(Bloomberg) -- Almost any way you slice it, things are getting tighter in the U.S. labor market, which should translate to faster pay gains for American workers in 2017.
Employers in the U.S. stepped up hiring in November, adding 178,000 workers to payrolls, and the jobless rate unexpectedly tumbled 0.3 percentage point to a nine-year low of 4.6 percent, a Labor Department report showed Friday. The number of involuntary part-time workers dropped to an eight-year low and the so-called underemployment rate was the smallest since April 2008.
While hourly wages declined for the first time since the end of 2014, the employment gauges show a tighter job market that economists say risks igniting inflationary pressures through accelerating wage growth, which could be further stoked by potential stimulus after President-elect Donald Trump takes office in January. For Federal Reserve policy makers, the report adds to signs of economic progress, leaving central bankers squarely on track to raise their benchmark interest rate in less than two weeks.
“We’re at full employment,” said Michael Gapen, chief U.S. economist at Barclays Plc in New York. “The slack is gone and we’re now creating scarcity.” This is “consistent with modestly firming wage growth.”
Average hourly earnings unexpectedly fell 0.1 percent in November, pushing the year-over-year growth rate down to 2.5 percent, though the disappointing data on worker pay may be a timing issue. The Labor Department surveys employers for the week that includes the 12th of the month. The survey week last month ended on Saturday, Nov. 12. Those getting paychecks bi-monthly would normally not be paid until the 15th, which has tended to distort the wage readings when the survey week comes so early.
Also, pay for utility workers fell 1.8 percent in November, the biggest drop since 2008, reflecting a pullback after repair work following Hurricane Matthew drove up wages in October.
“Wages can be volatile month to month,” said Michael Feroli, chief U.S. economist at JPMorgan Chase & Co. in New York. “I’d tend to put a little more weight on the unemployment rate when thinking about future developments and wage inflation.”
The decline in the jobless rate reflected both a drop in the size of the labor force and a decrease in the number of unemployed, according to the agency’s survey of households.
The participation rate, which shows the share of working-age people in the labor force and was one measure highlighted by Trump leading up to the Nov. 8 election, decreased to 62.7 percent last month from 62.8 percent. It has been hovering near the lowest level since 1978, with the longer-term slide mainly due to retiring baby boomers. Some of that may be offset as better employment prospects draw more people into the workforce or limit unemployed Americans from giving up and dropping out.

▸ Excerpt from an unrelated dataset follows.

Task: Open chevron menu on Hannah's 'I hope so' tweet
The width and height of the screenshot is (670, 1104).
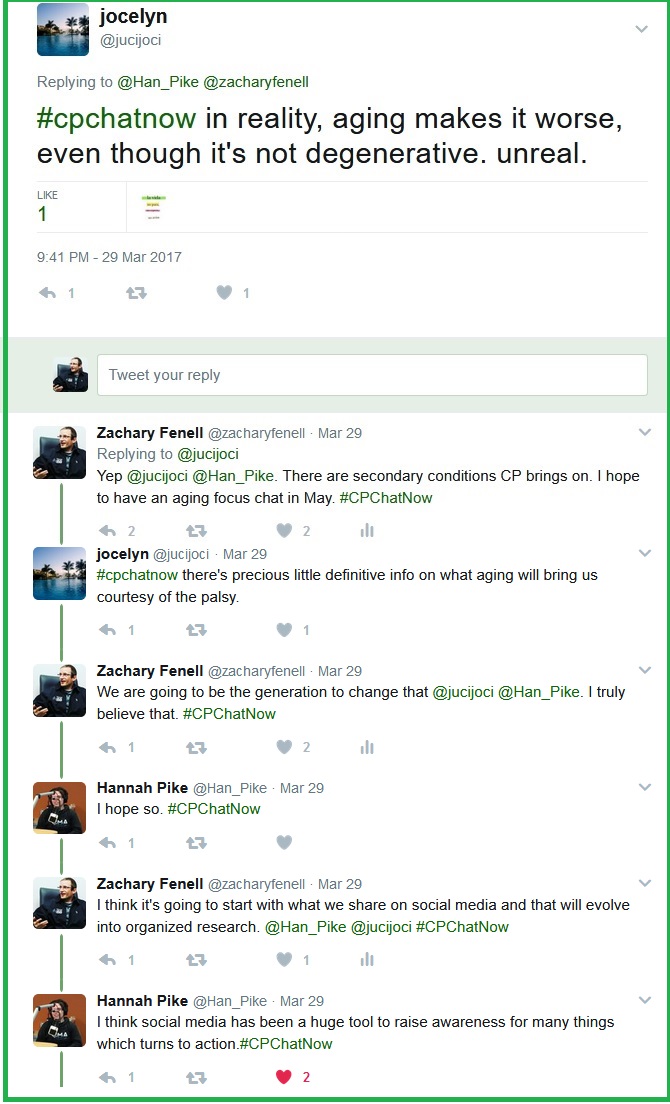Action: pyautogui.click(x=645, y=787)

The decline in participation “further demonstrates an urgent need” for Trump’s economic plan, Trump economic adviser Peter Navarro said in an e-mailed statement on Friday, also highlighting November’s drop in manufacturing jobs. He didn’t mention the overall payrolls figure or the unemployment rate.
Gapen, who previously worked at the Fed, said that the “ongoing aging of the labor force will prevent a rise in participation.”
The underemployment rate -- which includes part-time workers who’d prefer a full-time position and people who want to work but have given up looking -- fell 0.2 percentage point to 9.3 percent. The number of Americans working part-time for economic reasons fell 220,000 in November to 5.7 million.
Data on labor-force flows showed new entrants were extremely successful in finding work. The number of Americans finding gainful employment after being out of the labor force rose to 4.52 million, a jump of 575,000 that was the most since records began in 1990.
Companies continue to add jobs at a steady clip. Private employment, which excludes government agencies, climbed 156,000 after a 135,000 increase the prior month, with business services, restaurants and health-care providers accounting for most of the growth. Government payrolls rose by 22,000, most of the gain led by state and local agencies.
The data showed differences across industries. Service providers, which include restaurants, business services and health-care, are typically less exposed to headwinds -- such as tepid overseas markets -- than manufacturers. Payrolls at factories fell by 4,000 in November, the fourth straight decrease.
Even so, the employment report “encourages the Fed to hike in December -- if it needed more encouragement,” Mohamed A. El-Erian, chief economic adviser at Allianz SE and a columnist for Bloomberg View, said on Bloomberg Television. “But importantly, it doesn’t make the Fed change its mind as yet about the path of future rates.”